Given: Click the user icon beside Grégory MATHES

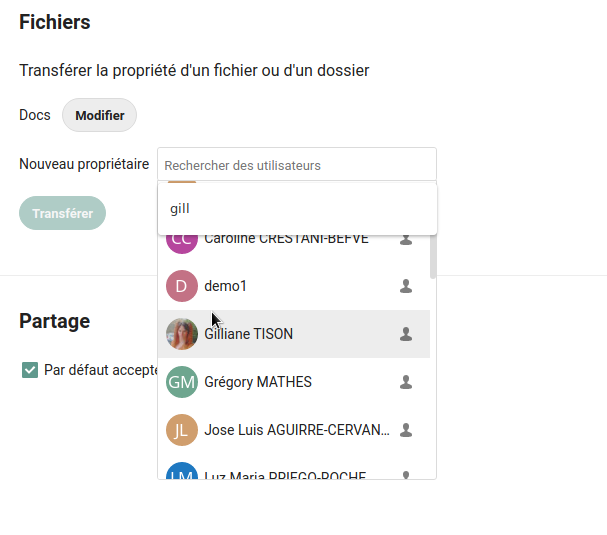Looking at the screenshot, I should [x=406, y=382].
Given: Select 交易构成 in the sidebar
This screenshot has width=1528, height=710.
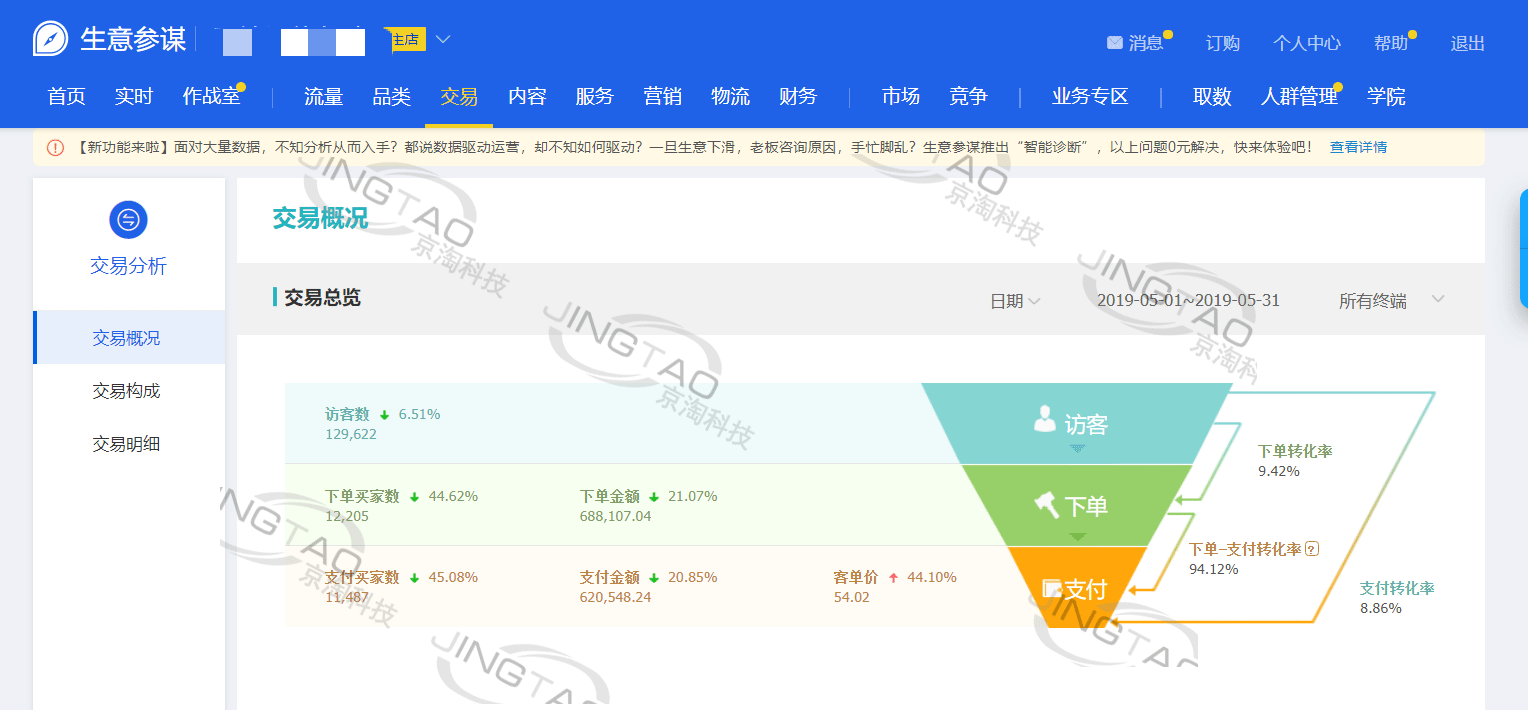Looking at the screenshot, I should (126, 391).
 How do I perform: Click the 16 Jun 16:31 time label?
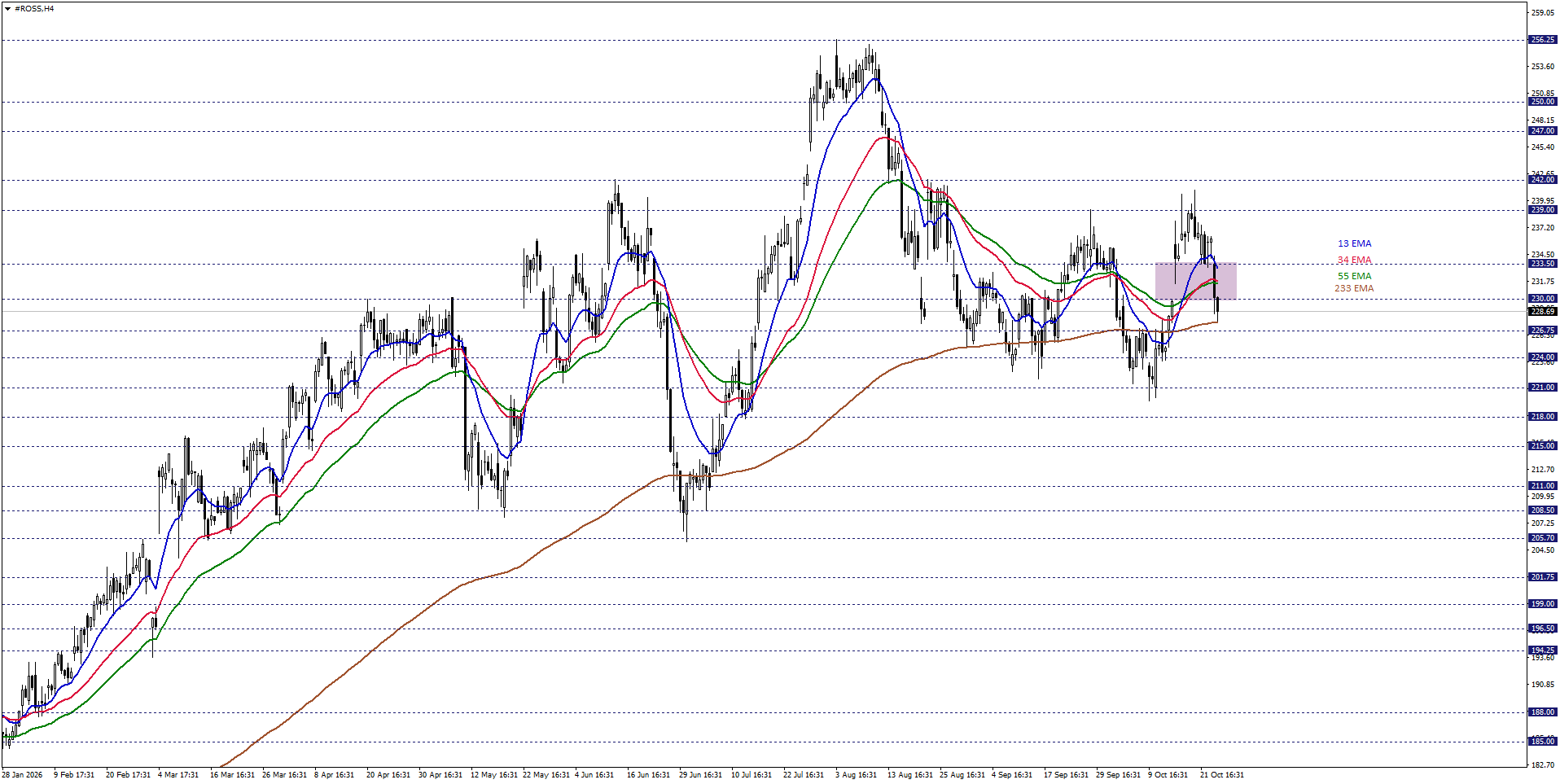648,775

**What to do**. What is needed is the data above, retyped exactly, with every picture left out.

**Task result**.
Given: Click the user icon beside Grégory MATHES

Looking at the screenshot, I should [x=406, y=382].
Given: Select 交易构成 in the sidebar
This screenshot has width=1528, height=710.
Looking at the screenshot, I should (126, 391).
 How do I perform: Click the 16 Jun 16:31 time label?
648,775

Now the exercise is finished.